At length, I got to take Geoffrey Hill's seminar on Gerard Manley Hopkins, who is an obscure topic even in the Religion and Literature program of a major university with a seminary program and a Department of Religion and people running around growing their hair out to be poets and playwrights and mystics and indigents. There were nine of us, including Professor Hill, and we met in his large, scholarly edition-lined office, strewn with miscellaneous volumes of the OED and the bones of saints and so forth.
Hill's persona as a teacher is wonderful: he was funny, modest, hospitable, at great pains to be kind to us, well aware that we were intimidated and eager to impress. One of his great gifts, I think, is an ability to draw down the powers upon his own person with great magisterial acts of erudition, eloquence, and immolating scruple--and then to stagger aside with Vaudvillean nimbleness so that the bolt redounds back upon The Tradition or The Obscure Almighty or strikes a wall, leaving clown-shaped hole.
We were starting one session and Hill was laboring to find the particular page of the particular Hopkins poem we had prepared. Which wasn't easy because he had read the pages clean out of the shitty OUP edition of Hopkins we were working with. And I'm realizing that this is a story about making a fool of oneself and being let off the hook.

▸ GIVEN INFORMATION

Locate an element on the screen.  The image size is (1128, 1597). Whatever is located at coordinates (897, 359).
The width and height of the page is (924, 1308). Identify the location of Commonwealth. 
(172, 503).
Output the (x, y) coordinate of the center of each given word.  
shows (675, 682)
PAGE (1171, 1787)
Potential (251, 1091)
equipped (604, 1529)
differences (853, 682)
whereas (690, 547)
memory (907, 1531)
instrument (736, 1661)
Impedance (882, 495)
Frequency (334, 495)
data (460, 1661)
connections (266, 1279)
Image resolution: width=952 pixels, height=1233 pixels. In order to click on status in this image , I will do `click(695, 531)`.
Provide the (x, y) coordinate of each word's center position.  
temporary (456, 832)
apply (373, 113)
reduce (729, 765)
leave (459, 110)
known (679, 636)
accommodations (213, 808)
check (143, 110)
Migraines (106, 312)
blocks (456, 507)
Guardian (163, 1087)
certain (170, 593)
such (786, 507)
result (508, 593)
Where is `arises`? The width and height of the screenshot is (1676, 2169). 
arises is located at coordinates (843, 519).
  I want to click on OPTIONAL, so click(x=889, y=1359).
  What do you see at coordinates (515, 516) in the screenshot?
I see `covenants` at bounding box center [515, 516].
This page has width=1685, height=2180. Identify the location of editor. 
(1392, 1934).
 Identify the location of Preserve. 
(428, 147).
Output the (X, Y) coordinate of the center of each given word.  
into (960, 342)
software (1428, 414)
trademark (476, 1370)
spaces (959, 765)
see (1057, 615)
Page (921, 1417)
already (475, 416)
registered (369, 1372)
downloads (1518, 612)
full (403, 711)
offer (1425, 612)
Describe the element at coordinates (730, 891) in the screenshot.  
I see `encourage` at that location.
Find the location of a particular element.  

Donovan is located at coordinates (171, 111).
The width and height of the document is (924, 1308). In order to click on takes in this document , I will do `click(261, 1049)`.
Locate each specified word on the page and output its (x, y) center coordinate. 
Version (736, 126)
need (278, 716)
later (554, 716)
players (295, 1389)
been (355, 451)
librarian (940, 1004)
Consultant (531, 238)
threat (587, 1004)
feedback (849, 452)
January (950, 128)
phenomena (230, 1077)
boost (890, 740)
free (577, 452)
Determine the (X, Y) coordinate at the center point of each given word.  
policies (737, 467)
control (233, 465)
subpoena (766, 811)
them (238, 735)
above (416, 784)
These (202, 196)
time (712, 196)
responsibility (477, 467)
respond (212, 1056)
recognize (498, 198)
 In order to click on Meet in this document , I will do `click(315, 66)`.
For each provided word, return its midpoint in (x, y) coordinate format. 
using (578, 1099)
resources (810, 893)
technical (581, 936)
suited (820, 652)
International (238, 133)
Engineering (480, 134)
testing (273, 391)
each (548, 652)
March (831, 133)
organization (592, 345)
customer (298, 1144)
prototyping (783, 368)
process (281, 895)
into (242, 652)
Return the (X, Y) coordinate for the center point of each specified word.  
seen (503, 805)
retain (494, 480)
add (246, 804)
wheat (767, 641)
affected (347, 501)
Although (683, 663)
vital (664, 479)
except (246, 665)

▸ YOUR GOAL
Set down word for word the part of the account of Geoffrey Hill's seminar that runs from "We were starting" up to and including "off the hook.". The lines have no connection to the account of Geoffrey Hill's seminar.

▸ OUTPUT
We were starting one session and Hill was laboring to find the particular page of the particular Hopkins poem we had prepared. Which wasn't easy because he had read the pages clean out of the shitty OUP edition of Hopkins we were working with. And I'm realizing that this is a story about making a fool of oneself and being let off the hook.